Ромек улыбнулся, блеснув ровными крепкими зубами.
— Во что ты играешь? — спросил он, — Микрофон?
— Нет, — ответил я, — Пластиковая бомба.
— Это для меня, — снова улыбнулся Роман. — Подкладывать бомбы — мое любимое занятие.
Он уже уходил, когда я еще раз окликнул его:
— Ромек! Можешь мне ответить… кто-нибудь…
— Я знал, что ты об этом спросишь. Да, кто-то уже интересовался этим человеком. Этот «кто-то» днем показал мне такой же снимок, как у тебя. Только на том снимке не было дорисованных карандашом усов. Павел, только благодаря тебе я смог связать эту рожу с фотографией, которую мне показывали. Сам понимаешь, я обязан доложить…
— Можешь это сделать через двадцать минут?
— Через пятнадцать.
— Спасибо.
Роман переложил микрофон в правую руку.
Официант направляется к Броняку и Монике. Слышит, а может, и просто по движению губ читает ее слова.
— Уже несут кофе.
Ставя поднос, он ловко задевает лежащий на столе ключ и роняет его на пол.
— О, простите, — нагнувшись, он неуловимым движением прижимает микрофон к тому месту, где прикрепляется ножка. Затем поднимает ключ и кладет на стол. — Простите, пожалуйста, — повторяет официант.
Броняк, все время сидящий лицом к Монике, бросает через плечо:
— Я просил счет.
— Прошу вас, — любезно улыбается официант и ставит перед Броняком тарелочку с лежащим на ней фирменным счетом отеля «Континенталь». Затем наливает в чашки кофе.
— Спасибо, — говорит Броняк.
Официант забирает поднос и отходит.
Роман вернулся скоро.
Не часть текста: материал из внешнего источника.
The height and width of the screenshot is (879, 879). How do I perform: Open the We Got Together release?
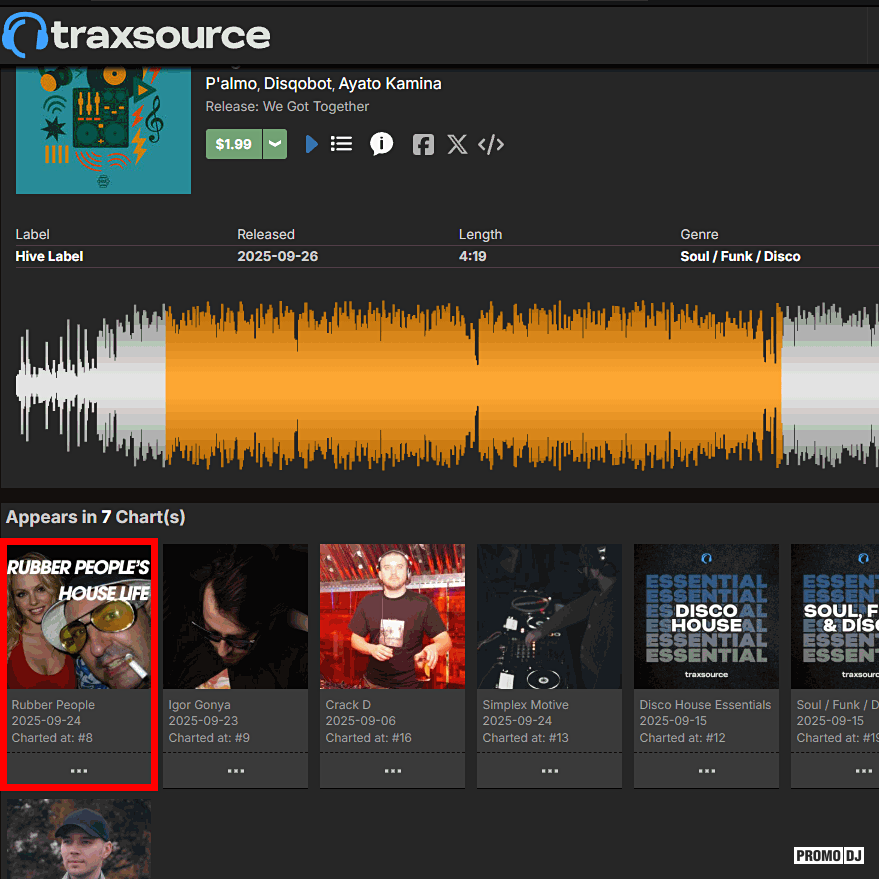point(316,106)
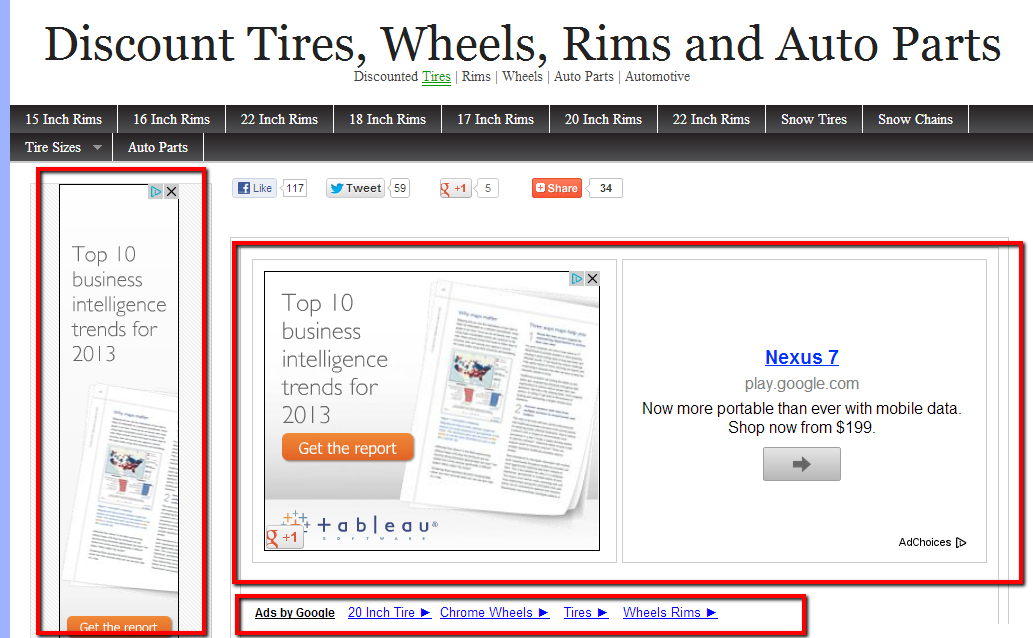This screenshot has width=1033, height=638.
Task: Click the green Tires link under title
Action: point(436,76)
Он отложил в сторону пустой поднос и подошел ко мне.
— Бомба подложена, — доложил он. — Номер комнаты триста десять.
— Третий этаж?
— Да. Не знаю, какой радиус действия у твоей радиостанции, но думаю, тебе лучше спрятаться в нашей Раздевалке.
Он проводил меня в тесную комнатку, где висели служебные костюмы на плечиках, и оставил ключ.
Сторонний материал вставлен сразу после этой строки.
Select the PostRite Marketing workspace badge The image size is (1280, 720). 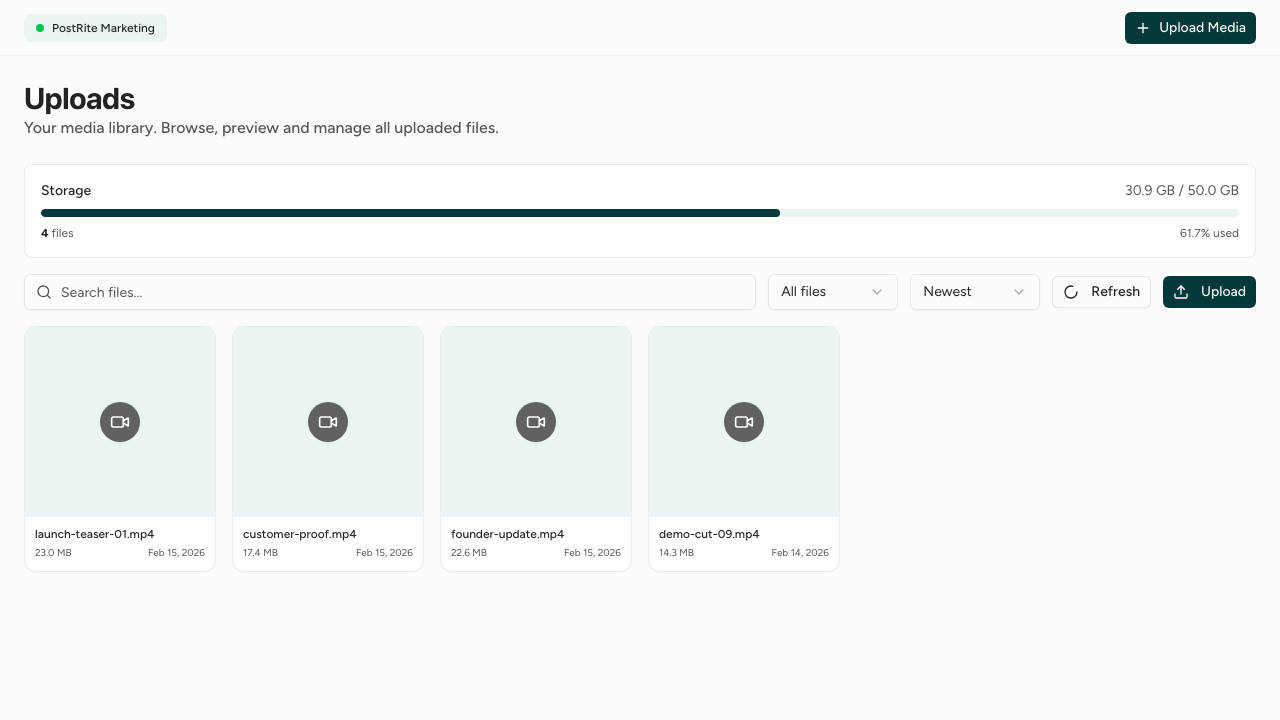(95, 28)
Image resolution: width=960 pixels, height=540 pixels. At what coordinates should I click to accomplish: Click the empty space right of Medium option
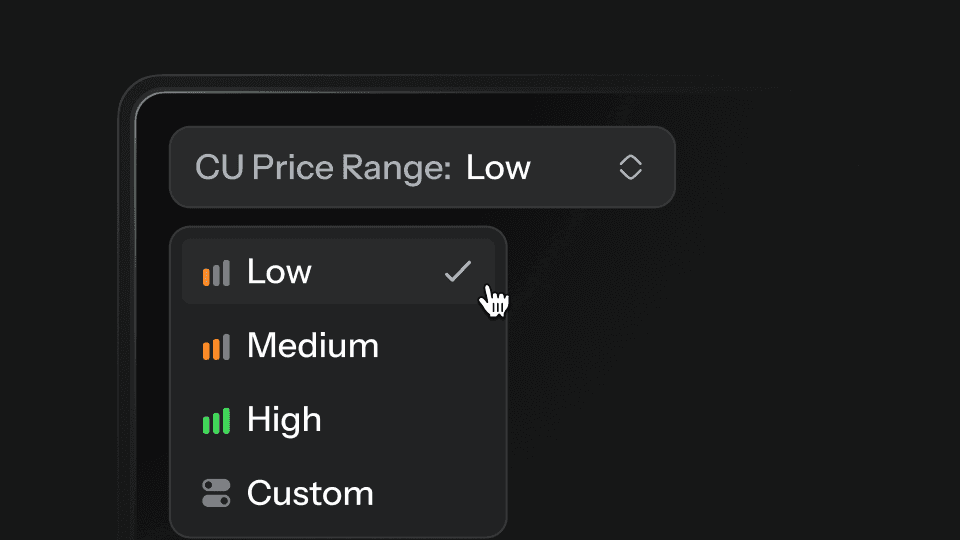[440, 346]
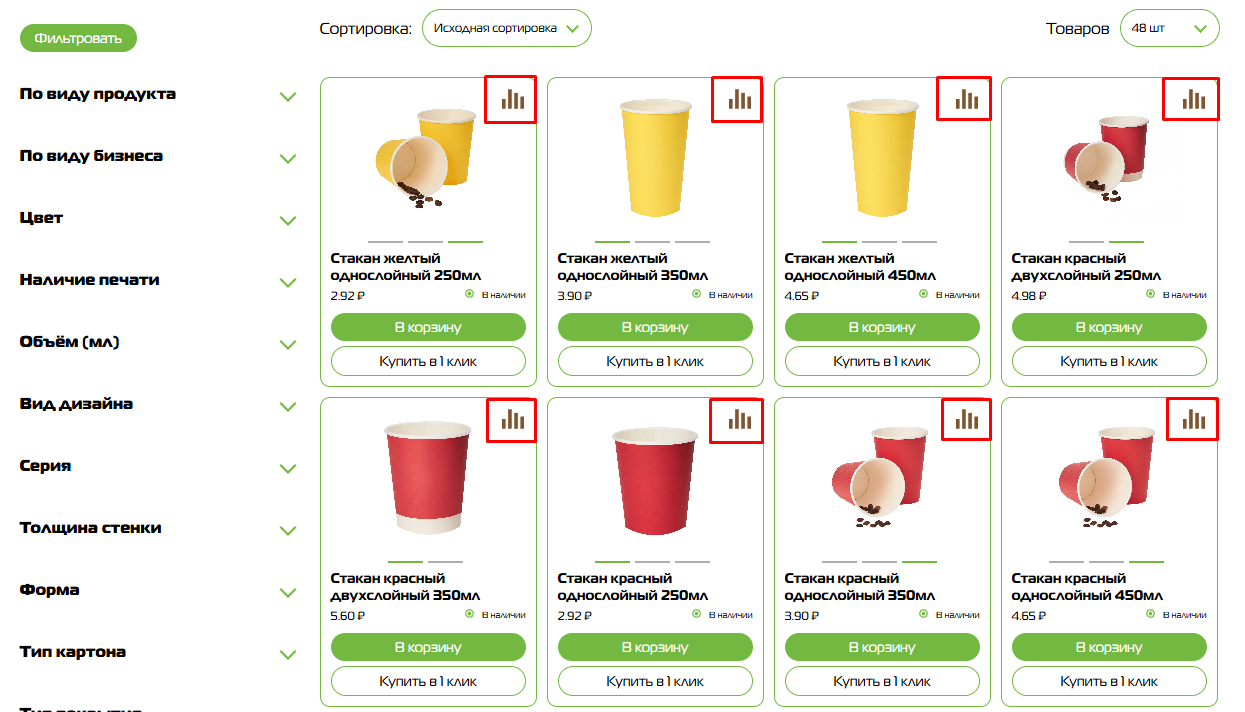1245x712 pixels.
Task: Buy red double-layer 250ml cup in one click
Action: point(1109,361)
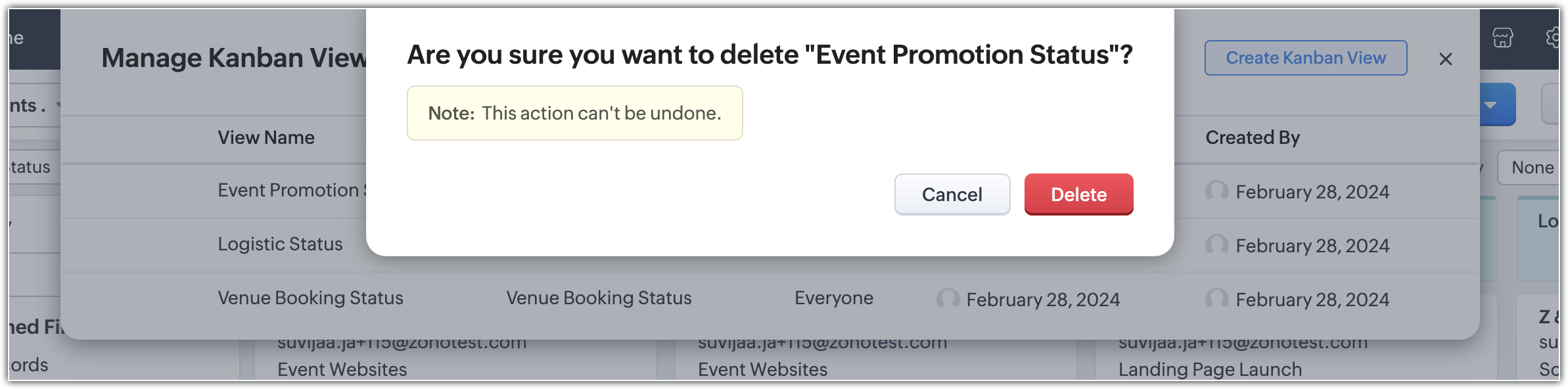
Task: Click Venue Booking Status field value
Action: tap(599, 298)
— Потом отдашь его мне лично. А я в зале понаблюдаю за твоим подопечным, чтобы он не сорвался.
Я заперся изнутри и достал транзисторный подслушивающий аппарат. Потом снял часы и приложил их к динамику. Часы были соединены с миниатюрным микрофоном.
Теперь нужно было принимать какое-то решение. Зная о солидарности преступников, я понимал, что Моника и Броняк будут действовать заодно. Если бы я вздумал подойти к их столику, она обязательно предупредила бы его об этом. Устраивать в ресторане стрельбу, да еще не имея права подстрелить противника? Это было бы самым худшим выходом. Может удастся использовать Монику в моем плане захвата Броняка? Она, видимо, точно знает, есть ли у него оружие.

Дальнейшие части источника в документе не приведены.